The second myth is the story of Myrrha, a royal daughter who tricks her father into several episodes of incestuous sex. One night, after her drunken father discovers what has happened by illuminating the dark bedchamber with a light (you would have thought he would have done this before), he flies into rage and immediately draws his sword (snicker, again) in a fierce attempt to kill her. Myrrha flees, pregnant with her father's child and exiled to solitude. In her wanderings, Myrrha tires of fighting the authorities and hunger and offers a prayer to the gods, "I'll not refuse-the pain of punishment, / But lest I outrage, if I'm left alive, / The living, or, if I shall die, the dead, / Expel me from both realms; some nature give / That's different; let me neither die nor live!"(90-95). At this utterance, Myrrha is transformed into the tree of her namesake, preserving her in an eternally liminal state of living.

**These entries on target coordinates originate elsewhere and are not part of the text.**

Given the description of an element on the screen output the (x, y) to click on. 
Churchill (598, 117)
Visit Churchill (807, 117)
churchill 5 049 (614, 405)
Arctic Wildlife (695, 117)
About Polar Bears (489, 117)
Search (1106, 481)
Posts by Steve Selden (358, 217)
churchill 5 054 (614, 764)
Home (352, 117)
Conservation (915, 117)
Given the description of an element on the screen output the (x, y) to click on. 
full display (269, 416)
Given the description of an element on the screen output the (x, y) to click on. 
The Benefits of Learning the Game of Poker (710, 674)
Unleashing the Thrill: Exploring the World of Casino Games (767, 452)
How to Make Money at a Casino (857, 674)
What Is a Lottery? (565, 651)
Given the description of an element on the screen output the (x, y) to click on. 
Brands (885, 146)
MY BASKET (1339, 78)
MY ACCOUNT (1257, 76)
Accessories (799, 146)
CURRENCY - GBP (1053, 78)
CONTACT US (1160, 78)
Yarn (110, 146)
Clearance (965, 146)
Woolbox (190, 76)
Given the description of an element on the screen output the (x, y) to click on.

For both myths, metamorphosis into the arboreal realm serves as not just physical deliverance from peril, but also, on a more abstract level, and re-balancing of the dominant logic of the myths. The fleeing Daphne, unwilling even in the face of a god, must be eliminated from the tale's structuring calculus of male desire. Simultaneously ennobled and eliminated, the tree provides the vehicle by which the myth's ideology is not terribly upset. Likewise, because Myrrha is not alone in her horrific crime of incest (we get the sense in the myth that daddy was a big pervert), death would seem too harsh a punishment, especially since her father sees no punitive repercussions for his deeds. Myrra's existence as neither living nor dead provides a sound exit strategy, an uplifting alternative to death (too harsh) or overthrow of the patriarchy (impossible). In both, the tree serves as a way to escape and transcend without disrupting the dominant physical and ideological forces present in the myth.

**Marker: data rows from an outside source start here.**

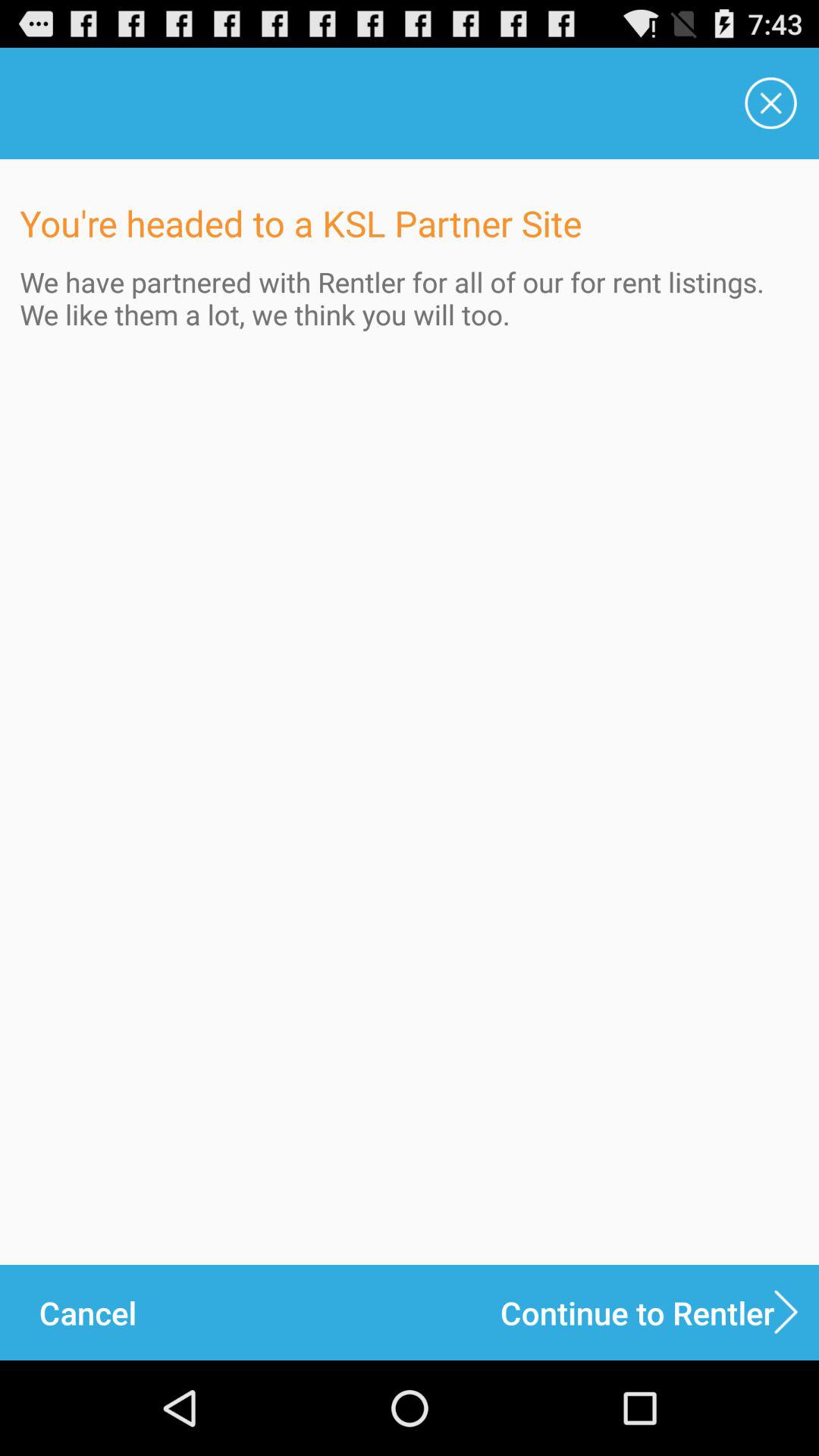
tap the item at the bottom left corner (87, 1312)
Given the description of an element on the screen output the (x, y) to click on. 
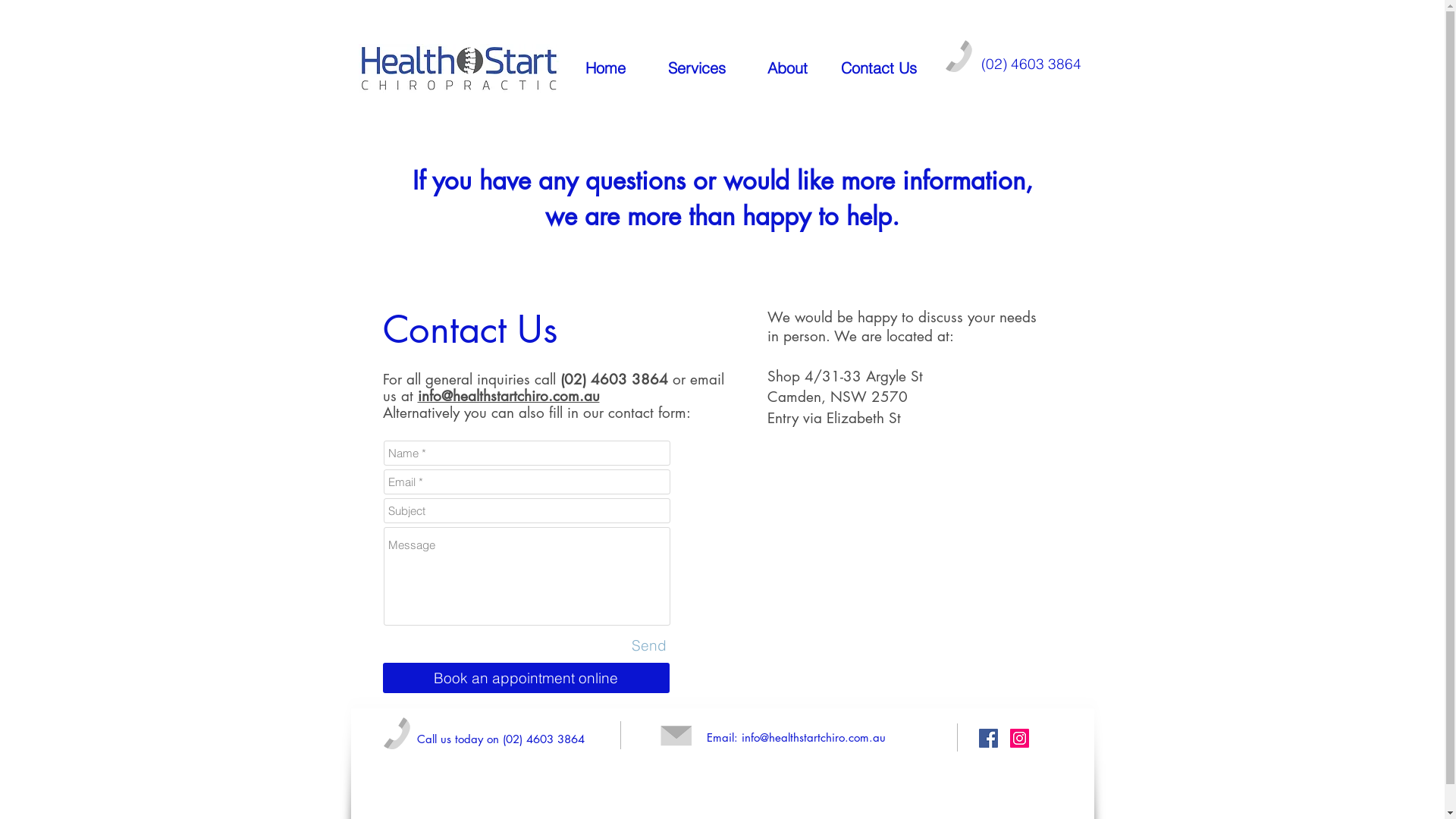
Contact Us Element type: text (877, 67)
About Element type: text (786, 67)
info@healthstartchiro.com.au Element type: text (508, 395)
Services Element type: text (695, 67)
Book an appointment online Element type: text (525, 677)
info@healthstartchiro.com.au Element type: text (813, 737)
Google Maps Element type: hover (904, 572)
Send Element type: text (648, 644)
Home Element type: text (604, 67)
Given the description of an element on the screen output the (x, y) to click on. 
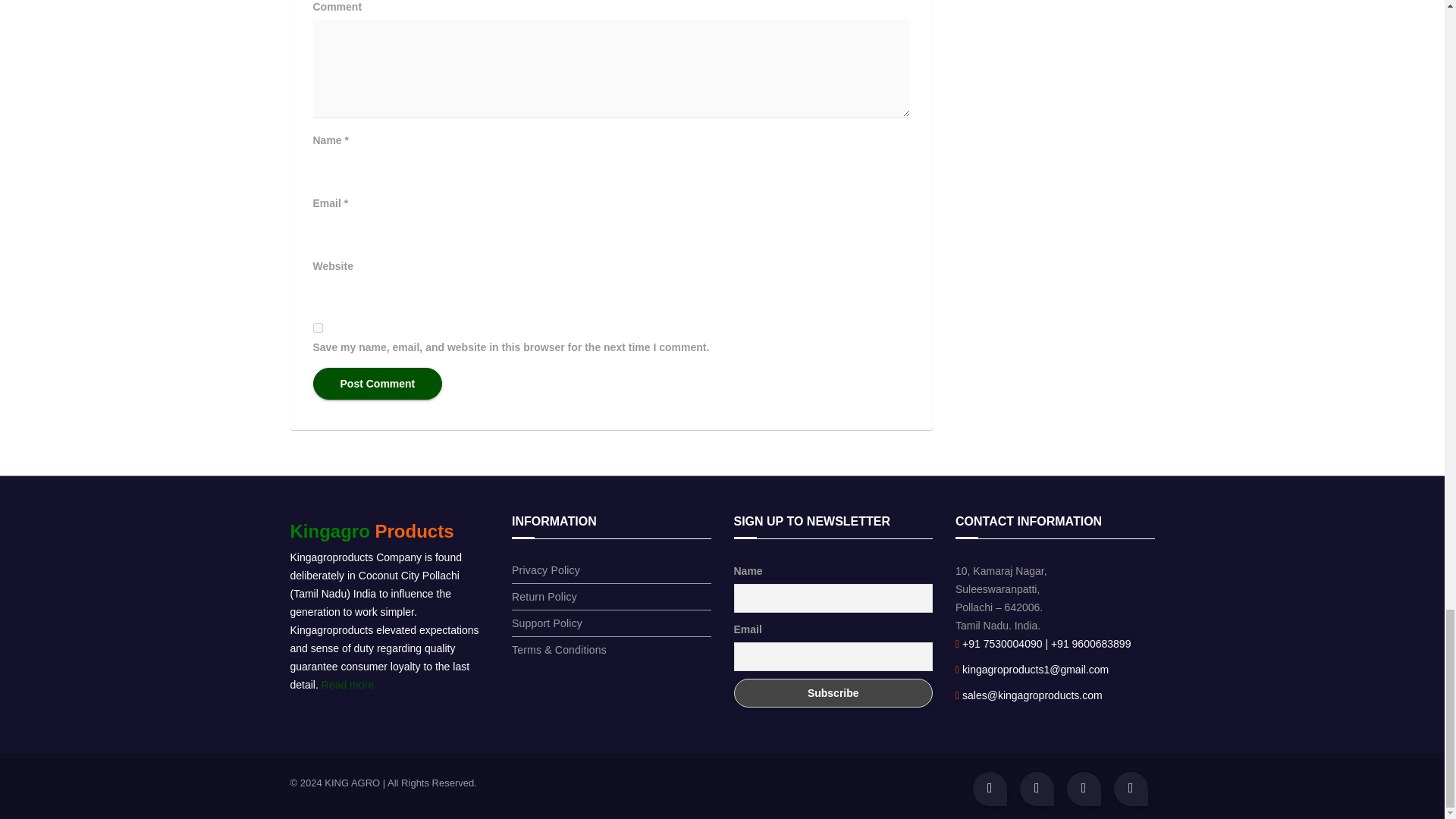
Subscribe (833, 692)
Read more (347, 684)
yes (317, 327)
Post Comment (377, 383)
Subscribe (833, 692)
Post Comment (377, 383)
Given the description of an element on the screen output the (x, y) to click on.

Now, to Merwin again. Given his assessment of humanity, it seems safe to assume that the horse (and the natural world it stands for) is threatened a priori. As if persecuted by the untiring destruction brought on by humanity, the horse suddenly assumes a form that allows escape from the life it once had, joining the ranks of others in western fantasy who have taken the form of trees. To emphasize the effect, Merwin portrays the metamorphosis as mystically elusive. Caught in the midst of regular behavior, its new form catches it in an instant, yet pinning down the exact moment of change seems impossible: "it reared and tossed its head / and suddenly stool still / beginning to remember / as its leaves fell" (10-13). Following "suddenly stool still", the line "beginning to remember" confuses our sense of time, enveloping the horse in the stream of a kind of timeless consciousness. The details of the change remain purposefully obscured, begging readers to fill in details from their own imaginations and inviting other myths to be articulated to the poem's interpretation.
Unlike traditional metamorphoses, however, the horse's only recourse is not simply a tree, but a dead one. Merwin mocks the myths before him by transferring his character into a corpse. Now, it must meditate on death as it watches "its leaves fall." Warped by some unseen force, Merwin's horse assumes a form that at once teases us with the potential for its transcendence and perpetual existence (arboreal metamorphosis) and distorts and reinterprets the same expectation that could have infused the poem with any kind of hope. In the natural sphere of this short poem, it seems even miracles are aimed toward death.